Using artificial intelligence tools that work with different software architectures for both clinical and educational purposes in the medical field has been a subject of considerable interest recently. In this study, we compared the answers given by three different artificial intelligence chatbots to the Emergency Medicine question pool obtained from the questions asked in the Turkish National Medical Specialization Exam. We tried to investigate the effects on the answers given by classifying the questions in terms of content and form and examining the question sentences.
The questions related to emergency medicine of the Medical Specialization Exam questions between 2015-2020 were recorded. The questions were asked to artificial intelligence models, including ChatGPT-4, Gemini, and Copilot. The length of the questions, the question type and the topics of the wrong answers were recorded.

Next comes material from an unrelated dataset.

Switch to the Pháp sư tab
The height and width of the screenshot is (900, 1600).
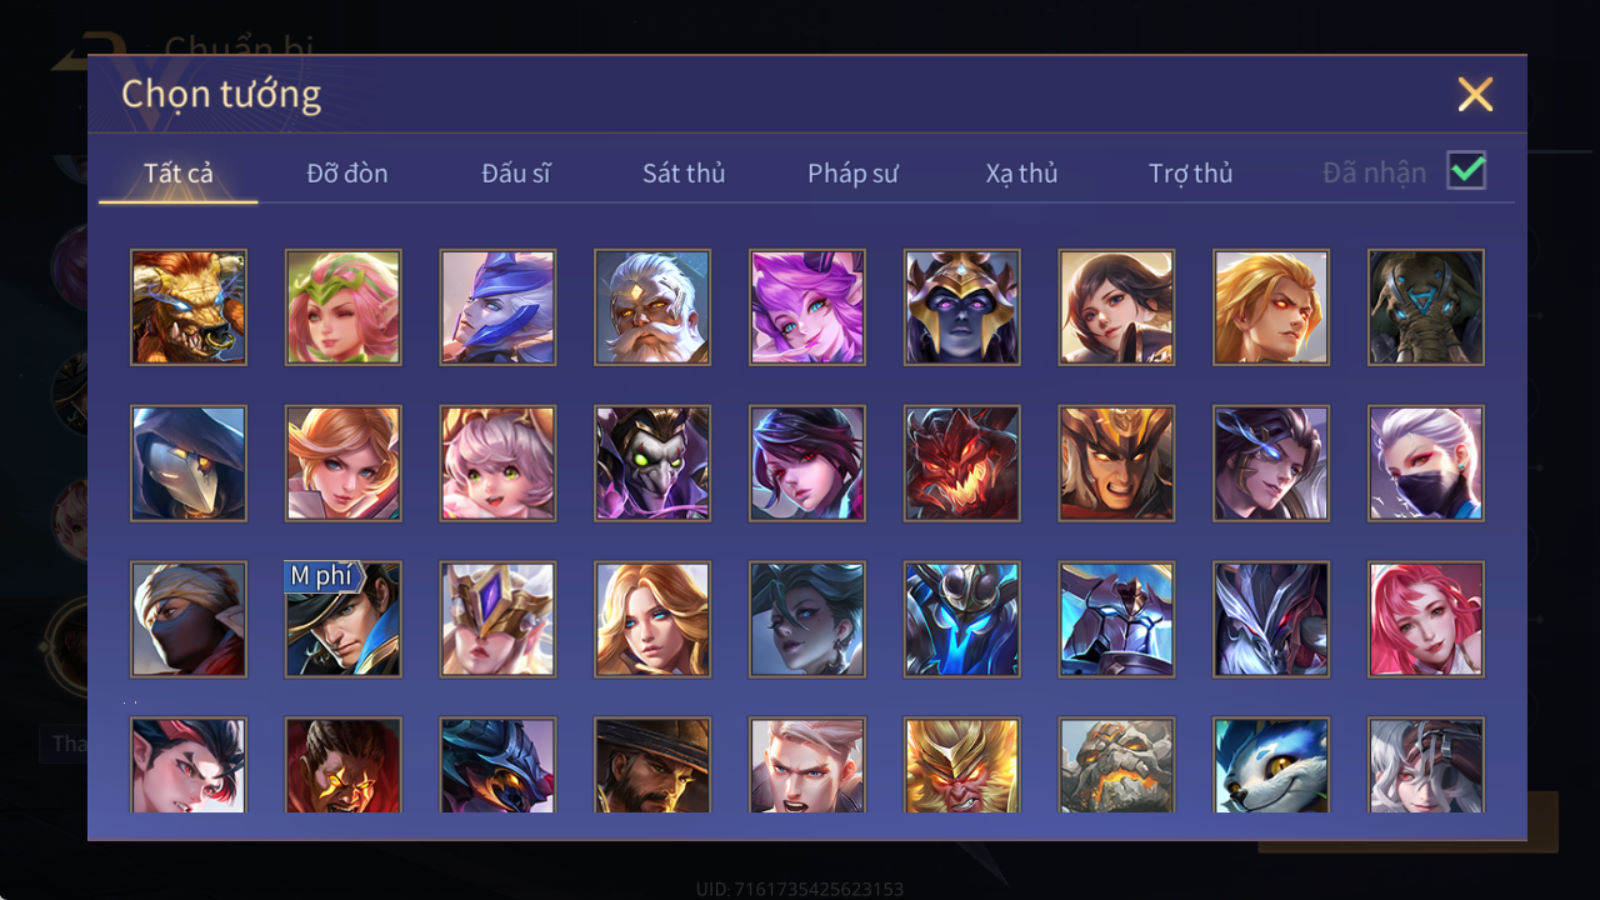click(x=852, y=173)
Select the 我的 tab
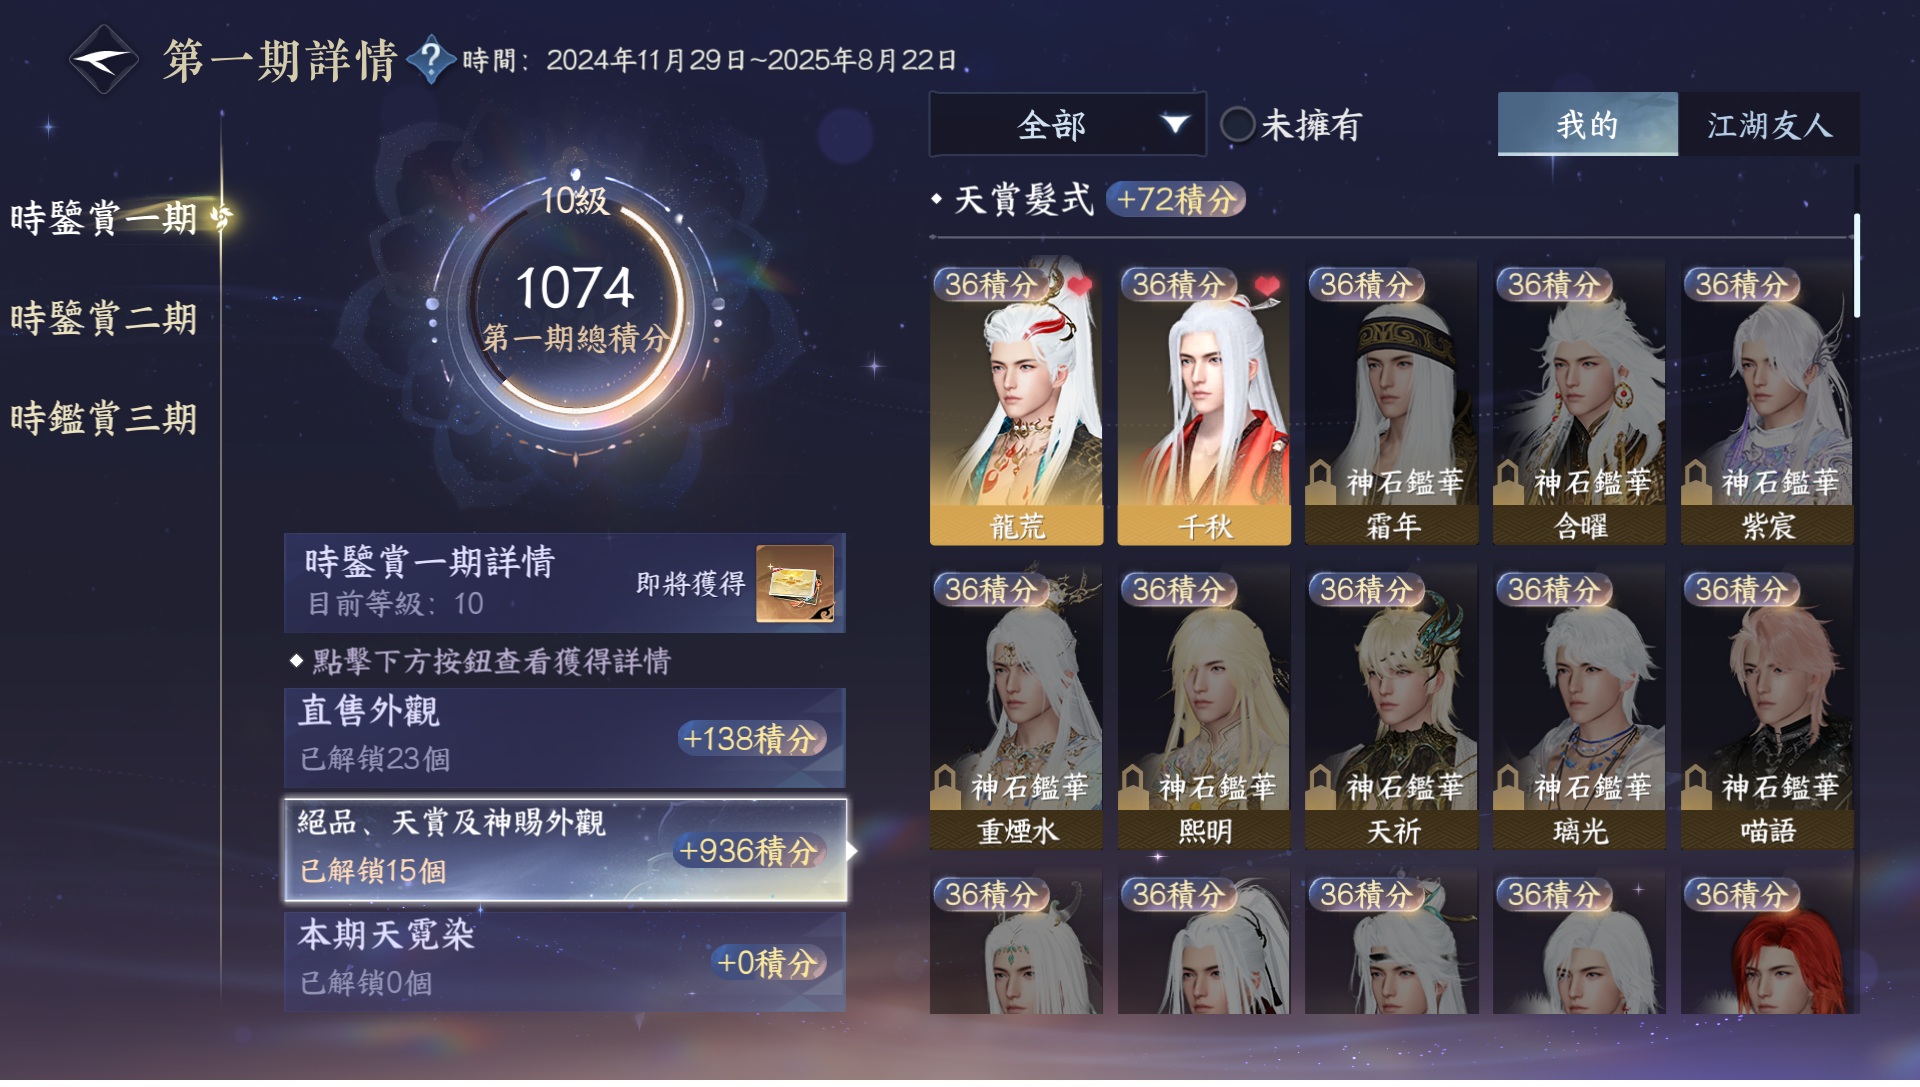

The most successful chatbot in terms of total score was Microsoft Copilot (7.8% error margin), while the least successful was Google Gemini (22.9% error margin) (p<0.001). It was important that all chatbots had the highest error margins in questions about trauma and surgical approaches and made mistakes in burns and pediatrics. The increase in the error rates in questions containing the root "probability" also showed that the question style affected the answers given.
Although chatbots show promising success in determining the correct answer, we think that they should not see chatbots as a primary source for the exam, but rather as a good auxiliary tool to support their learning processes.
近年来,在医学领域将适用于不同软件架构的人工智能工具用于临床和教育目的一直备受关注。在本研究中,我们比较了三种不同的人工智能聊天机器人对从土耳其国家医学专科考试所提问题中获取的急诊医学题库问题给出的答案。我们试图通过根据内容和形式对问题进行分类并检查问题句子来研究其对所给答案的影响。
记录了2015 - 2020年医学专科考试问题中与急诊医学相关的问题。将这些问题提供给包括ChatGPT - 4、Gemini和Copilot在内的人工智能模型。记录问题的长度、问题类型以及错误答案的主题。
就总分而言,最成功的聊天机器人是微软Copilot(错误率为7.8%),而最不成功的是谷歌Gemini(错误率为22.9%)(p<0.001)。所有聊天机器人在关于创伤和手术方法的问题上错误率最高,且在烧伤和儿科问题上出错,这一点很重要。包含“概率”词根的问题中错误率的增加也表明问题风格会影响所给答案。
尽管聊天机器人在确定正确答案方面显示出有前景的成效,但我们认为不应将聊天机器人视为考试的主要信息来源,而应将其视为支持学习过程的良好辅助工具。